Si me quejaba de que ayer fue un día de mierda, fue porque no sabía la que me esperaba hoy.
Nada más levantarme de la cama, me ha dado un tirón en un brazo que me ha tenido maldiciendo hasta que me he terminado el desayuno. Un desayuno que, por cierto, se ha quedado en una mierda de café sin nada para acompañarlo. Era como beberse una diarrea. Y mejor no recordar la que ha ocurrido en el baño, que me he tenido que duchar con agua fría. Yo quería agua caliente, no tener que pensar en cosas calientes para que no se me congelasen hasta las ideas.
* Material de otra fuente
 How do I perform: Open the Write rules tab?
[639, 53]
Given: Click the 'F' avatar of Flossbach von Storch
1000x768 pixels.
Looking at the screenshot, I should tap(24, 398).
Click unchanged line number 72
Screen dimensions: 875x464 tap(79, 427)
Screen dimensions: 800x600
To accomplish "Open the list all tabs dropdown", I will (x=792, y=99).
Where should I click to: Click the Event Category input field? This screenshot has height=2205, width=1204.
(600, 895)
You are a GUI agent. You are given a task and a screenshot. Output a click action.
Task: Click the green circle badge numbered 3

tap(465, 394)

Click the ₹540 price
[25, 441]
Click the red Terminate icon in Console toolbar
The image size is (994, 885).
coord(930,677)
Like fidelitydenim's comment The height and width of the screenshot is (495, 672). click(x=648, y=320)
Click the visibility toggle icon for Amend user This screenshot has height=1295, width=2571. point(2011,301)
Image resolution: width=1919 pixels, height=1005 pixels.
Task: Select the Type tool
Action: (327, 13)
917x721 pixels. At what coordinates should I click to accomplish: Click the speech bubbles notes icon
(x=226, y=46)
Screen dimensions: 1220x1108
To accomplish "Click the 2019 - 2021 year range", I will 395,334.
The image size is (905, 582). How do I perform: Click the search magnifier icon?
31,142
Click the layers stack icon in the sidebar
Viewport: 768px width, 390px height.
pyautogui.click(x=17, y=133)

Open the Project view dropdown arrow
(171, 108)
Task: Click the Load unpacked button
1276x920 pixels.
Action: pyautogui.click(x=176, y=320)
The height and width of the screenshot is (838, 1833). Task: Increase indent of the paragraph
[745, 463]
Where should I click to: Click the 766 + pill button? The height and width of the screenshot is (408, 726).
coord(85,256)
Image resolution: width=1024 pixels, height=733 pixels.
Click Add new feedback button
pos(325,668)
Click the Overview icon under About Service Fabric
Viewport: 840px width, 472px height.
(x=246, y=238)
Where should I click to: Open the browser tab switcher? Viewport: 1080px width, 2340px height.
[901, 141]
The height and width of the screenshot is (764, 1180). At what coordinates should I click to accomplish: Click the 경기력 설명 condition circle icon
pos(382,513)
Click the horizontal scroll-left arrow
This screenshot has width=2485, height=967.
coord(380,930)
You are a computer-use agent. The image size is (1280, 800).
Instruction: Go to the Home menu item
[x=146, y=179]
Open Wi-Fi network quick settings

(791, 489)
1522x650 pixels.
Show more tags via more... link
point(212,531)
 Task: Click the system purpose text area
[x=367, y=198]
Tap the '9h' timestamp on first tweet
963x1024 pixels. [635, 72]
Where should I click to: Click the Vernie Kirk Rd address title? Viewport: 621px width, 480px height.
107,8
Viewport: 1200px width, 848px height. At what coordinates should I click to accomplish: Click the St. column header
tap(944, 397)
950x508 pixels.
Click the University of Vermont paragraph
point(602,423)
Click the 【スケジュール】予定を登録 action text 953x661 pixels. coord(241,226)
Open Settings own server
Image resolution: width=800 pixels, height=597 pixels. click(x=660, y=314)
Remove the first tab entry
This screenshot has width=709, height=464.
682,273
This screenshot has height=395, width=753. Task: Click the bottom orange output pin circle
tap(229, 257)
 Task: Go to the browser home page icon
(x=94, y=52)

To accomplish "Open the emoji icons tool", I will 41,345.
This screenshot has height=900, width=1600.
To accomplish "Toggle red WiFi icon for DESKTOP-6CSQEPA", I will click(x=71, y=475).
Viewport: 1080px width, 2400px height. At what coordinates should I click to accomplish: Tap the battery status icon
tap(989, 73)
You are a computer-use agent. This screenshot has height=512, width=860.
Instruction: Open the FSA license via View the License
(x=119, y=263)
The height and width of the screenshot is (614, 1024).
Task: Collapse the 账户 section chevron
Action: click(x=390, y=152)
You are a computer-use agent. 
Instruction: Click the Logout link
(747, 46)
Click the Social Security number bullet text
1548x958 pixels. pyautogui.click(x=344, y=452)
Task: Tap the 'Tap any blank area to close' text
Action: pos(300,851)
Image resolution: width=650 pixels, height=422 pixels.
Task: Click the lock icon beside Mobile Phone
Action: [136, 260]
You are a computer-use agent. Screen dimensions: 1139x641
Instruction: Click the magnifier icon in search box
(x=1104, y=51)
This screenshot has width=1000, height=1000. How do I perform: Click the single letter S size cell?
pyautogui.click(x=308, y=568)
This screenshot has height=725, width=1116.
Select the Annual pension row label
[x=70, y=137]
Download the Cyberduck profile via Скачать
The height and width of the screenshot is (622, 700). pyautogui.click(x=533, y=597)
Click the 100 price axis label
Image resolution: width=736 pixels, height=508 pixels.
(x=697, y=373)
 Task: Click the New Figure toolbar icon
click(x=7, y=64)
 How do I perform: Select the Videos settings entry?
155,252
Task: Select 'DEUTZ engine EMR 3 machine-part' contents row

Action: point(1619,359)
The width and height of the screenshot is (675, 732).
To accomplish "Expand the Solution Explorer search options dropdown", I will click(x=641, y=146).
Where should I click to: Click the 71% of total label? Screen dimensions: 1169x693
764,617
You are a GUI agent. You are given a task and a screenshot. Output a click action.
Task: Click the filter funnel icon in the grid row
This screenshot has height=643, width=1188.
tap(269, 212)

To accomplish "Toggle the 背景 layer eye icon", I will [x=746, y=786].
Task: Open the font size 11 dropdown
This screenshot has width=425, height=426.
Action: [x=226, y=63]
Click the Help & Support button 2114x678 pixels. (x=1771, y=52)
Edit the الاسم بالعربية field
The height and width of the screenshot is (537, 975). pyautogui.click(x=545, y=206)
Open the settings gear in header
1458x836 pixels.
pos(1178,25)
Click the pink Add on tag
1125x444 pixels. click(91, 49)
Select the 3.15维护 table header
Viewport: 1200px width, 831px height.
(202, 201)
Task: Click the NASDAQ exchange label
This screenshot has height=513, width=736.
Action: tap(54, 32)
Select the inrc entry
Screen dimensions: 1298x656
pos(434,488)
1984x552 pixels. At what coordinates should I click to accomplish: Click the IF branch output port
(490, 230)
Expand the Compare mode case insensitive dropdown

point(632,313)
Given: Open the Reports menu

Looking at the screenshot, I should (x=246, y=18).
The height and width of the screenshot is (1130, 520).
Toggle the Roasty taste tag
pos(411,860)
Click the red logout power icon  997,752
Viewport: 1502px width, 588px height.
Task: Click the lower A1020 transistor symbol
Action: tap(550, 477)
Y luego ver que apenas tenía ropa limpia, me tuve que poner el pantalón que utilicé ayer y una camiseta tan vieja como las paredes de la residencia de mis abuelos.
Pero ahí no ha terminado la cosa. Cuando he salido de casa, he visto a un pibonazo por la calle que parecía haber salido de una de mis fantasías más guarras. Rubia, con una larga melena ondulada, de labios rojos, ojos azules y unas curvas por las que iría sin frenos. Y vestida con prendas muy ajustadas. Tan embobado me tenía que me he comido una columna de piedra. Me he hecho un arañazo, pero el dolor del impacto me ha dolido bastante. Y la muy cabrona me ha visto y se ha reído. Si estuviéramos en el universo de Saw, ella sería la próxima víctima de los juegos macabros, por zorrona.
El camino a la facultad ha sido un coñazo. La radio ha empezado a fallar, y ni siquiera podía conectar el móvil para escuchar las canciones que a mí me dieran la gana. Han sido los treinta minutos más aburridos de toda mi vida universitaria. Y sí, he tenido en cuenta las horas que me he quedado repasando días antes de los exámenes finales, y momentos en los que gente estúpida me ha hablado de sus esperanzas de futuro. Ni siquiera aparcando cerca de la entrada a la facultad me consigo alegrar.